***** DATA FOR PROCESSING *****

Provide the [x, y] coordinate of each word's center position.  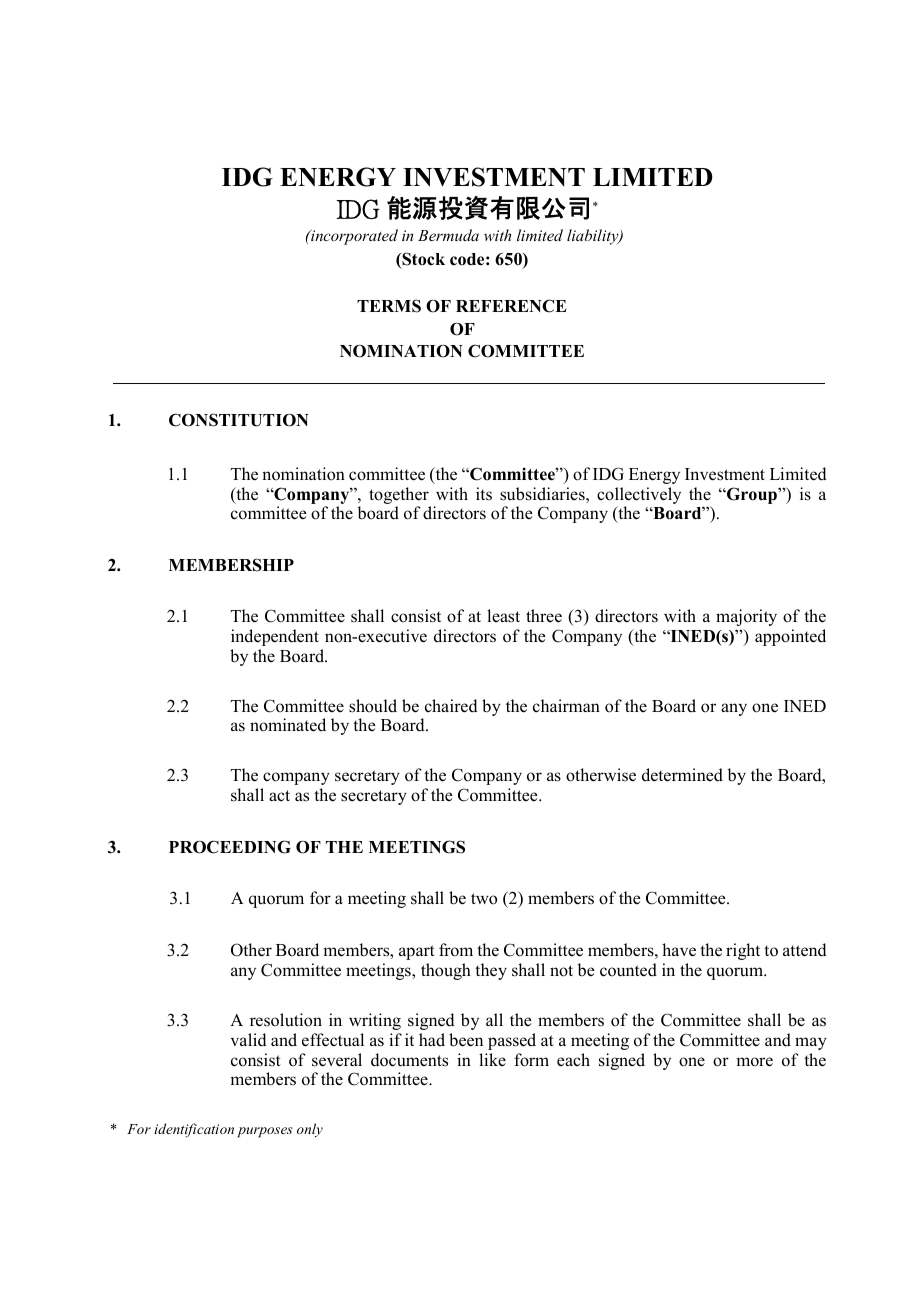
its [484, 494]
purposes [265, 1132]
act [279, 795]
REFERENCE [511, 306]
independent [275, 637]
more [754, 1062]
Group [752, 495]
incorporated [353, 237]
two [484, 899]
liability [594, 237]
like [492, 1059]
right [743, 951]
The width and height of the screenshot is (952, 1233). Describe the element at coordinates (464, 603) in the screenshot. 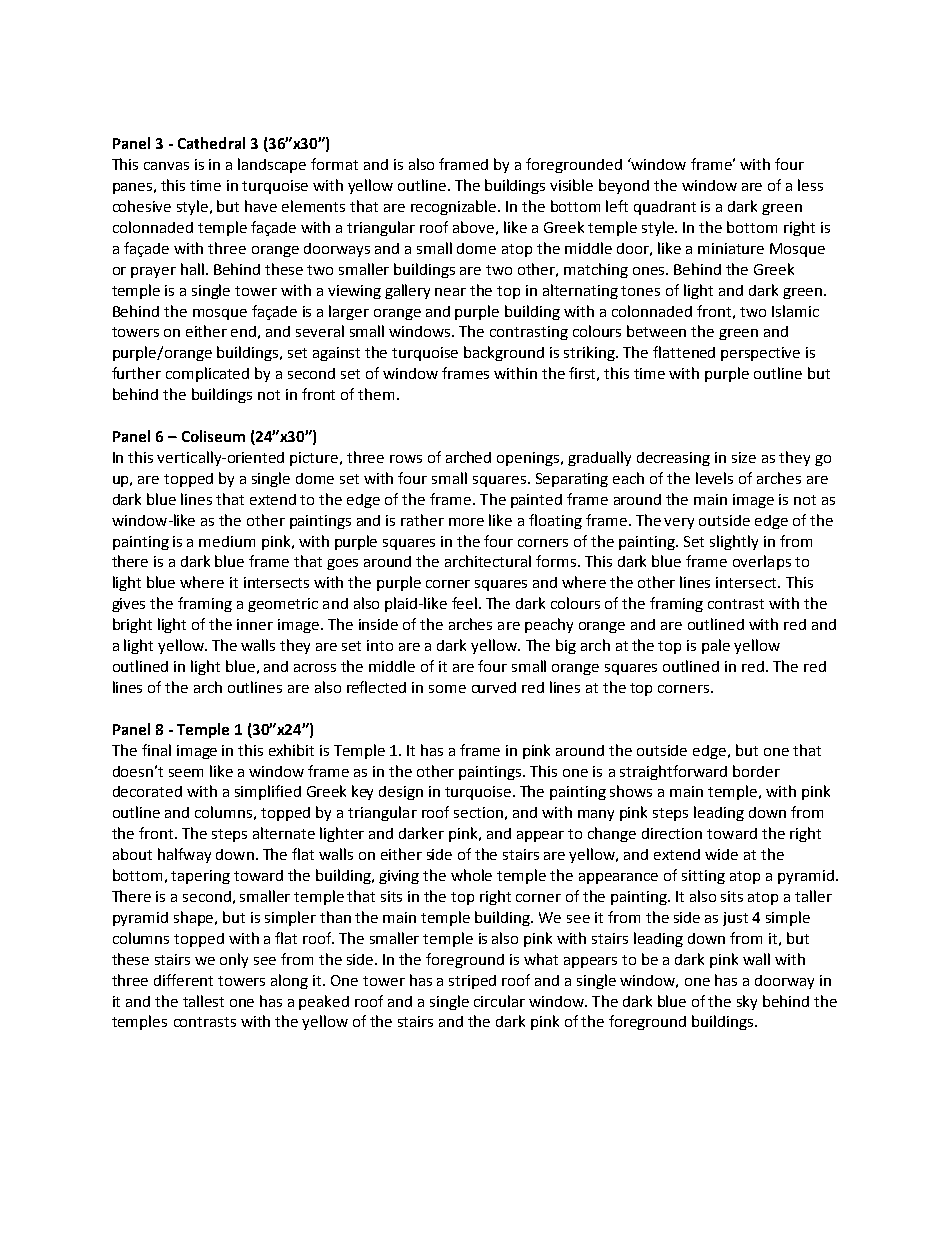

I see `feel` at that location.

*****

### INSTRUCTION
Rewrite all of the entries above, replacing "screenshot" with "image" wherever it appears and changing nothing else. Omit the pictures from your version.

### WORKED SOLUTION
Provide the [x, y] coordinate of each word's center position.  
its [484, 494]
purposes [265, 1132]
act [279, 795]
REFERENCE [511, 306]
independent [275, 637]
more [754, 1062]
Group [752, 495]
incorporated [353, 237]
two [484, 899]
liability [594, 237]
like [492, 1059]
right [743, 951]
The width and height of the image is (952, 1233). Describe the element at coordinates (464, 603) in the image. 

I see `feel` at that location.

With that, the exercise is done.